Figure 1: The three basic declustering schemes: range declustering maps contiguous fragments of a
table to various disks. Round-Robin declustering maps the i’th record to disk i mod n. Hashed
declustering, maps each record to a disk location based on some hash function. Each of these schemes
spreads data among a collection of disks, allowing parallel disk access and parallel processing.
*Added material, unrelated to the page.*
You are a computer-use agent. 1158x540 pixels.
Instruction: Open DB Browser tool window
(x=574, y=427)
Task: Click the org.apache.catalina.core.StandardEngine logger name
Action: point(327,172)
An alternative declustering strategy is to associate a distinct range of partitioning attribute
values with each disk by, for example, dividing the range of possible values into N units, one for
each of the N processors in the system range partitioning. The advantage of range declustering is
that it can isolate the execution of both range and exact match-selection operations to the minimal
number of processors. Another advantage of range partitioning is that it can be used to deal with
non-uniformly distributed partitioning attribute values. A range-partitioning mechanism is provided
by Arbre, Bubba, Gamma, and Tandem.
While declustering is a simple concept that is easy to implement, it raises a number of new
physical database design issues. In addition to selecting a declustering strategy for each relation,
the number of disks over which a relation should be declustered must also be decided. While
Gamma declusters all relations across all disk drives (primarily to simplify the implementation), the
Bubba, Tandem, and Teradata systems allow a subset of the disks to be used. In general,
increasing the degree of declustering reduces the response time for an individual query and
(generally) increases the overall throughput of the system. For sequential scan queries, the
response time decreases because more processors and disks are used to execute the query. For
indexed selections on the partitioning attribute, the response time improves because fewer tuples
are stored at each node and hence the size of the index that must be searched decreases. However,
there is a point beyond which further declustering actually increases the response time of a query.
This point occurs when the cost of starting a query on a node becomes a significant fraction of the
actual execution time [COPE88, DEWI88, GHAN90a]. In general, full declustering is not always
a good idea, especially in a very large configurations. Bubba [COPE88] refines the concept of
range-partitioning by considering the heat of its tuples when declustering a relation; the goal
being to balance the frequency with which each disk is accessed rather than the actual number of
tuples on each disk. In [COPE88] the effect of the degree of the declustering on the multiuser
throughput of Bubba is studied. In [GHAN90a] the impact of the alternative partitioning strategies
on the multiuser throughput of Gamma is evaluated.